All of these factors, combined with the fact that there’s no standardized guidance for evaluating UWL, enable ULW to go under-recognized.

Why Weight Loss and Cancer are Connected

Dr. Rao pointed out that cancer can cause weight loss through a few potential mechanisms. 

The first route is inflammation. When cancer is present, the immune system releases chemicals in the blood that can contribute to systemic inflammation, which can lead to muscle and fat losses.

Cancer can also affect people’s appetite and cause them to eat less food due to symptoms like pain or nausea, noted Dr. Harb. Cancer cells demand more energy, he added, which may cause the body to burn more calories than it normally would. Cancer can trigger metabolic changes, too, further fueling an unintentional loss of weight.

The big question that remains is: how much weight loss might indicate that someone has cancer? Current weight loss recommendations are based on opinions, not evidence, Dr. Harb explained. While there’s no universally accepted definition of UWL, doctors are currently advised to flag a patient’s health when they lose 5% of their weight in a period of 6–12 months.

“However, it’s important to remember that each case is unique, and other factors should also be considered,” added Dr. Harb.

Dr. Rao’s team is working to find this answer. “We are trying to identify records of a large number of patients to identify what threshold of weight loss is most useful to detect cancer,” he said.

Detecting Unintended Weight Loss Earlier

For now, researchers are still shaping the best practices that can hopefully be used for identifying UWL. Dr. Rao noted the first step is for patients experiencing UWL to alert their primary care physician.
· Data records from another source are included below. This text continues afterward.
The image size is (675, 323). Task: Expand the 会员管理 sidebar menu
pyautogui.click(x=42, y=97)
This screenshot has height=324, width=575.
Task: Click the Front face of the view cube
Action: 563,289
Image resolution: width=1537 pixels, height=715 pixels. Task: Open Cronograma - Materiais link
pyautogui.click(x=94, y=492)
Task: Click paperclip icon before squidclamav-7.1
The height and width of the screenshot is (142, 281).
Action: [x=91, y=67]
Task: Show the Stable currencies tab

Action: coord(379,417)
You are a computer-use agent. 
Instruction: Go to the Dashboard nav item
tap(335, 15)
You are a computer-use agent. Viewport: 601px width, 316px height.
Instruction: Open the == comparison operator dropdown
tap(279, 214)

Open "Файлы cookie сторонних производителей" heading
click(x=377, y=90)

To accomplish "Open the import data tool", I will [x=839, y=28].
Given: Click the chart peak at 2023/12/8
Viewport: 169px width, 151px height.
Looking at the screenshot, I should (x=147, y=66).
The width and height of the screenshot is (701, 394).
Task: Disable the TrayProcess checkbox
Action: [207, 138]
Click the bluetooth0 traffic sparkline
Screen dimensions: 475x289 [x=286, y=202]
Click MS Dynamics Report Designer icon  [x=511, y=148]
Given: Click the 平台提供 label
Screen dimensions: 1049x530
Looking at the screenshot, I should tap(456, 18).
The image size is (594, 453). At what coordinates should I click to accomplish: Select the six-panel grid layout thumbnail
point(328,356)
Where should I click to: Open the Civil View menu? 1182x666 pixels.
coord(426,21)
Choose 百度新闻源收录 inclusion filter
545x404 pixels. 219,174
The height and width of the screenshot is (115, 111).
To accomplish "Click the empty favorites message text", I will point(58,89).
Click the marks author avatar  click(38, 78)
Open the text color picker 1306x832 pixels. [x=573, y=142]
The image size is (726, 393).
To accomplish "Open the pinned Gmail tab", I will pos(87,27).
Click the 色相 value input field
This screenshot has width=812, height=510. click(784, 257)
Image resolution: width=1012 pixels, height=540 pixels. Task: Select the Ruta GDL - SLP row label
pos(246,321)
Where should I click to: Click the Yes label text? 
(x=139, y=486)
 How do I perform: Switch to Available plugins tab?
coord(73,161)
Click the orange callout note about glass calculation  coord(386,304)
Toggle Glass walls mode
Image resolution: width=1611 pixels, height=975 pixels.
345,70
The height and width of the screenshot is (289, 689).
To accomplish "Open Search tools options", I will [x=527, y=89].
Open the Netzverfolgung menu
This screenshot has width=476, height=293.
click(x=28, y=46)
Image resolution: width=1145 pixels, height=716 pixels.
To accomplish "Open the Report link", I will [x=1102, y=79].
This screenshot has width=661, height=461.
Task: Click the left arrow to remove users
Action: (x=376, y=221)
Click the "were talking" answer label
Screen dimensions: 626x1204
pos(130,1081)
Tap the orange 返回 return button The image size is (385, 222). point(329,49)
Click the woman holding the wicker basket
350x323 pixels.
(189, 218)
If someone recently lost a notable amount of weight and is experiencing any other symptoms of cancer—change in bowel movements, abdominal pain, fever and night sweats, uterine bleeding, difficulty with urination—a physician’s evaluation is crucial. Based on their age, other signs and symptoms, and other risk factors, the physician may order laboratory tests, diagnostic imaging, or diagnostic procedures to determine what may be going on.

Even when weight loss isn’t a sign of cancer, it could still be a symptom of another chronic illness that requires treatment, such as diabetes, thyroid disease, and depression.

Early detection of UWL can help people address other factors that may be contributing to weight loss—such as nutritional deficiencies or mental health issues—improving patients’ overall well-being, added Dr. Harb.

Maintaining open communication with your doctor and promptly sharing any health changes can significantly improve your outcomes. “It often takes time to figure out the underlying cause,” concluded Dr. Rao. “But without knowing UWL has taken place, the underlying process may continue until the patient is very ill.”